• _REQUIREMENT A_
From the story about Tina and the drinking, extract the passage that begins at the words "But a once drunkard" and stops after the words "the shocking news.", copying it word for word.
• _REQUIREMENT B_
Carry the story about Tina and the drinking forward, starting right after its last sentence.

• _PROVIDED TEXT_

But a once drunkard will always be a drunkard, so, I couldn’t control myself with one glass a day and wanted more. It was very hard for me to control my mind, my body, my thoughts…. god, I escaped out, but this time not to drink, I planed of killing myself rather than being a burden to my wife.
Luckily, I happened to meet the doctor who was treating me and she said she wants to talk to me and it was very important, so I happened to go to her clinic and she gave me the shocking news.
“You know, Tina loves you so much and wants you always to be with her, recently there was news that her father passed away and you don’t even know, that she visited her home and took part in the rituals of her father, her mother asked Tina to come back but she returned to you”
“After four days, like…. Yes on Thursday, she happened to meet with an accident and both her kidneys are damaged, she has to go for dialysis once every week and I don’t know how long will she be able to do that”.
Dr took a pause, when I was like, what have I done? Dr started again “though she was in pain and I was telling such a hard truth of her life, she was happy when I asked her she said, My husband has changed, he cannot drink a full bottle of liquor at a time now, I have brought it down to one and only one”, (Dr smiled and said) she was not worried about her health she was only worried about you, and if she is right even I am happy for you, but now it is your turn to take care of her, all she has is you, you have to be her support when she is in pain”.
I couldn’t speak a word, I was all tears and walked out fell here and there in sorrow like a drunkard but I had not taken even one sip.

(Stored data entries)
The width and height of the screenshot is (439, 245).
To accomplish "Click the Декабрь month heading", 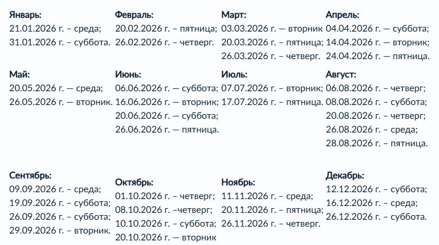I will tap(345, 176).
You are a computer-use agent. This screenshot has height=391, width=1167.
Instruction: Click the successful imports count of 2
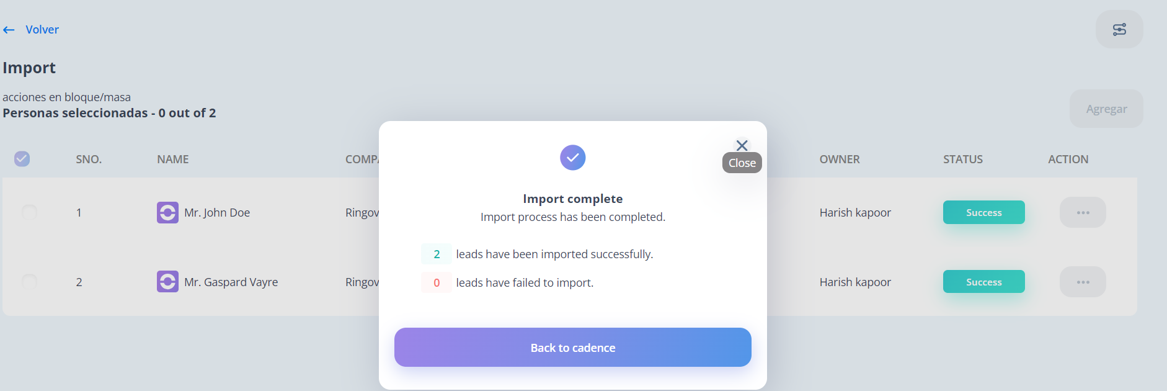click(437, 254)
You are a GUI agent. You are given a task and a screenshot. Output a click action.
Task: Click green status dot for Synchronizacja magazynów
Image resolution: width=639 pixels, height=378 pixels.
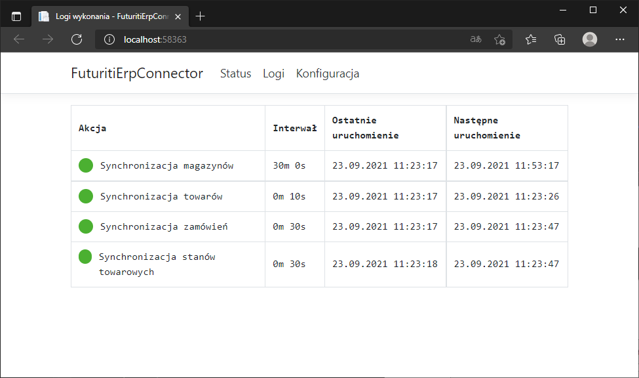pos(85,166)
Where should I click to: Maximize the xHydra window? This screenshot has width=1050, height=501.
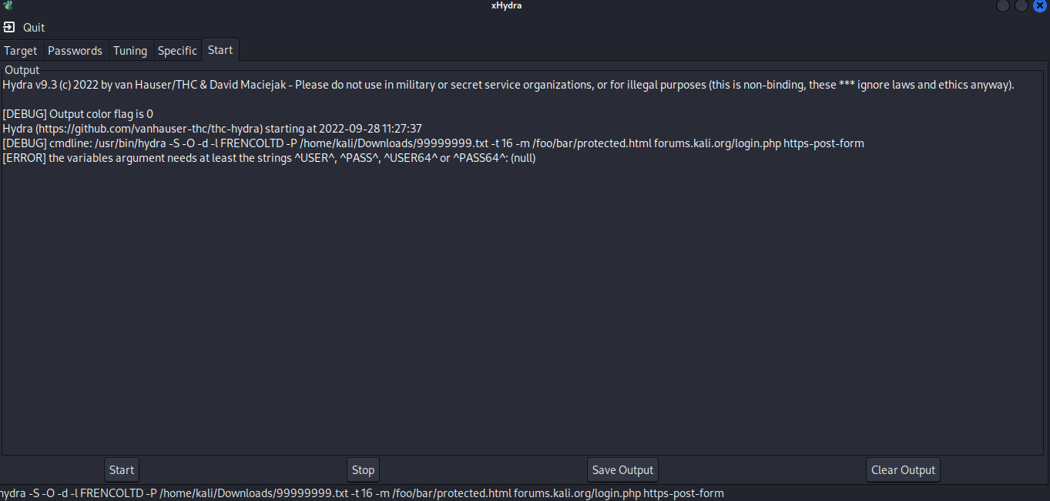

• _ANSWER SECTION A_
But a once drunkard will always be a drunkard, so, I couldn’t control myself with one glass a day and wanted more. It was very hard for me to control my mind, my body, my thoughts…. god, I escaped out, but this time not to drink, I planed of killing myself rather than being a burden to my wife.
Luckily, I happened to meet the doctor who was treating me and she said she wants to talk to me and it was very important, so I happened to go to her clinic and she gave me the shocking news.

• _ANSWER SECTION B_
It was me who had to die not Tina; she fought so hard for me. I have to get her back to normal I have to make her live, Tina used to say love can make people live or die but it is you who has to think and know which is life and which is death.
Now, I know which one is life and I know, my love for her will make her live like the way she made my life.
Ever since then I was so cautious about her health, her medicines, and dialysis that I forgot all my sorrows and my liquor love, I had been so busy or rather my mind and thoughts were so busy of taking care of Tina, loving her with all my heart, that I forgot myself and my love to liquor.
But as they say, our doings will return back to us and I think that’s why something went wrong with her dialysis one day which put her into a lot of health issues and pain that she was hospitalized for 10 days.
Though doctors said she is responding well to the medicine I could see the pain in her eyes and smile, that she spread on her face to not let me down.
She had almost turned to a skeleton and her skin had turned dark and not even her own mother could recognize her.
On the 10th day, I knew that she was done and all I could say was my last promise that I will never drink again and love her for the rest of my life. Then a final thank you and a smile, the last words on her lips I…(inhaling as much as she could)… love…(inhaling as much as she could) you, with a lot of breathing difficulty, then she closed her eyes to never open it again.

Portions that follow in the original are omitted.